The Great Lakes Restoration
Initiative is a program dealing with some of the lakes’ most serious
environmental problems such as invasive species, loss of wetlands and
other wildlife habitat, toxic pollution and runoff that causes algae
blooms.
It has gotten around $300 million in most years since
funding began in 2010. But last year, a House subcommittee proposed
slashing the 2014 allocation to just $60 million — an 80 percent cut
that Great Lakes advocates said would gut the program, which has
bipartisan support in Congress.
The compromise measure released
this week also would boost spending on another program targeted with an
80 percent funding cut last year that provides loans to communities for
improving drinking water and sewage treatment infrastructure.
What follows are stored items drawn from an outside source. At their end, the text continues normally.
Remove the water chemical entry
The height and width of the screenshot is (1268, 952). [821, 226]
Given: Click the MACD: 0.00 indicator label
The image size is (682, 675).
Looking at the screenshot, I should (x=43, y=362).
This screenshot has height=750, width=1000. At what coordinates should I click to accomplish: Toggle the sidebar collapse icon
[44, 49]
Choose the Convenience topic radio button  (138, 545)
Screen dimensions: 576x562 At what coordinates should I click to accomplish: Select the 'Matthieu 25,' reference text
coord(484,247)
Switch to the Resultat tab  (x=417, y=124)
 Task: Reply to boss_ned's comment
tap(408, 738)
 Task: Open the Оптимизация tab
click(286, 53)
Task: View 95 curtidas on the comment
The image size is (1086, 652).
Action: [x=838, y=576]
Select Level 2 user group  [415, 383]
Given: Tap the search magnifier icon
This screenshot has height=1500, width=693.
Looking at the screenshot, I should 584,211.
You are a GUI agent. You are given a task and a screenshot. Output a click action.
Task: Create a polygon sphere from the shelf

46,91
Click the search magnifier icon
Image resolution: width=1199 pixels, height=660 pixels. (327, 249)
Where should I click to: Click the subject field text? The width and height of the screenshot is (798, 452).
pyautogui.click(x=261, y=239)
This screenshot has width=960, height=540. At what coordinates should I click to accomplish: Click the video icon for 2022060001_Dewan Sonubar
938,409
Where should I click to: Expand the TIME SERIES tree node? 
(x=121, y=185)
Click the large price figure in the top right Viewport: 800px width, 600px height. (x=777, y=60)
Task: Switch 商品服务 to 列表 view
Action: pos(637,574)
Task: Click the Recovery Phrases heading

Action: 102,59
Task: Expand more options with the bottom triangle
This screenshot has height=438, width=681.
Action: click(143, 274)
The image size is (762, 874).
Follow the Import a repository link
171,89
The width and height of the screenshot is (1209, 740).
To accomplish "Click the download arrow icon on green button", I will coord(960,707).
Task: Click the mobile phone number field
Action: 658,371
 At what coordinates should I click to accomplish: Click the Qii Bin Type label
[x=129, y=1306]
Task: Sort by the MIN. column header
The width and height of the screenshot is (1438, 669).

That
program is slated to receive $1.44 billion in 2014, up from $1.37
billion in 2013. About one-third of that money usually goes to the Great
Lakes region, where sewer overflows are a serious problem.
"This
budget represents a significant victory for the millions of people who
depend on the Great Lakes for their drinking water, jobs and quality of
life," said Todd Ambs, campaign director for the Healing Our
Waters-Great Lakes Coalition.
Advocates developed a $20 billion
wish list of environmental restoration needs a decade ago as scientists
warned the lakes were reaching "tipping points" where festering
ecological ailments would do irreversible damage.
President George
W. Bush signed a bill calling for a wide-ranging cleanup but provided
little money. President Barack Obama’s administration developed the
Great Lakes Restoration Initiative in 2009, provided $475 million the
first year and has sought about $300 million annually since then.
The
program has pumped $1.3 billion into 1,700 grants for on-the-ground
projects and research. They have restored wetlands and other wildlife
habitat; advanced cleanups of harbors fouled with toxic industrial
chemicals such as PCBs, or polychlorinated biphenyls; and supported
efforts to reduce agricultural runoff that feeds runaway algae.
Millions
of dollars have already been devoted to targeting the ravenous Asian
carp by operating an electric barrier near Chicago. The funds also will
pay crews to harvest the fish, an invasive species, in Illinois waters
so they won’t slip into Lake Michigan and compete with native species.
A
parade of lawmakers, both Democrats and Republicans from the eight
Great Lakes states, protested when the House Interior, Environment and
Related Agencies Subcommittee proposed the deep cut in July. It was a
show of bipartisan unity that starkly contrasted with the ideological
warfare that caused a partial government shutdown in October.
Rep.
David Joyce, an Ohio Republican and subcommittee member, said Tuesday
that the restored funding was "a big win for our region because it helps
ensure our Great Lakes will remain an economic powerhouse and source of
job creation for years to come."
Sen. Dick Durbin of Illinois,
the Senate’s No. 2 Democrat, said the measure would provide enough money
to continue healing "one of our country’s greatest treasures."